Hial deverá ser notificado e terá direito a receber cópia de todos os elementos, apresentar defesa prévia, indicar provas e relacionar testemunhas.

Flávio se declara impedido de votar

Por ser autor da representação e parte diretamente envolvida na disputa, Flávio declarou que não participará das decisões relacionadas ao caso.

O presidente pede que seu substituto legal assuma o encaminhamento ao Conselho de Ética, a inclusão em pauta, a deliberação sobre o recebimento da denúncia, a análise do afastamento e os demais atos do processo.

Ele também solicita que seu suplente seja convocado nas situações previstas pelas normas da Câmara.

O impedimento busca evitar que Flávio atue simultaneamente como acusador, presidente do procedimento e julgador de Hial.
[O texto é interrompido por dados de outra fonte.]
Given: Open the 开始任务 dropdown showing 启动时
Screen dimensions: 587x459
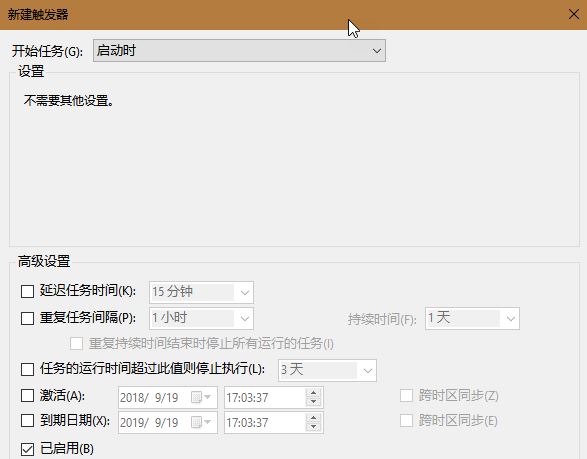Looking at the screenshot, I should click(239, 51).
Cassação dependerá de processo e votação

A representação pede que cada uma das três acusações seja analisada e votada separadamente ao fim da instrução.

Se os fatos forem considerados procedentes, Flávio requer a cassação do mandato de Hial por suposta conduta incompatível com a dignidade da Câmara e falta de ética e decoro parlamentar.

O pedido também prevê a comunicação do resultado à Justiça Eleitoral e a convocação do suplente, mas somente se a perda do mandato for efetivamente aprovada e formalizada.

O protocolo não produz cassação automática. O primeiro passo será a análise sobre o recebimento da denúncia. Se ela avançar, haverá instrução, produção de provas, defesa do representado, parecer e julgamento político pelos vereadores.

Caso começou com acusações contra Flávio

A nova representação ocorre em meio ao confronto aberto entre os dois parlamentares.

Hial havia apresentado acusações contra Flávio relacionadas a supostas irregularidades envolvendo recursos de gabinete. O caso, tratado publicamente como suspeita de “rachadinha”, ainda não tem decisão definitiva.

A Comissão de Ética da Câmara já realizou reuniões sobre essas denúncias, enquanto o caso também chegou ao Ministério Público e à Polícia Civil.

Na quarta-feira (5), Flávio protocolou outra representação contra Hial. Nela, afirmou ter sido ameaçado pelo vereador durante uma discussão sobre a utilização de um veículo oficial da Câmara antes de uma viagem para Campos do Jordão.

O novo pedido, apresentado nesta quinta-feira, amplia a disputa: pela primeira vez, Flávio requer expressamente o afastamento e a cassação do mandato de Hial.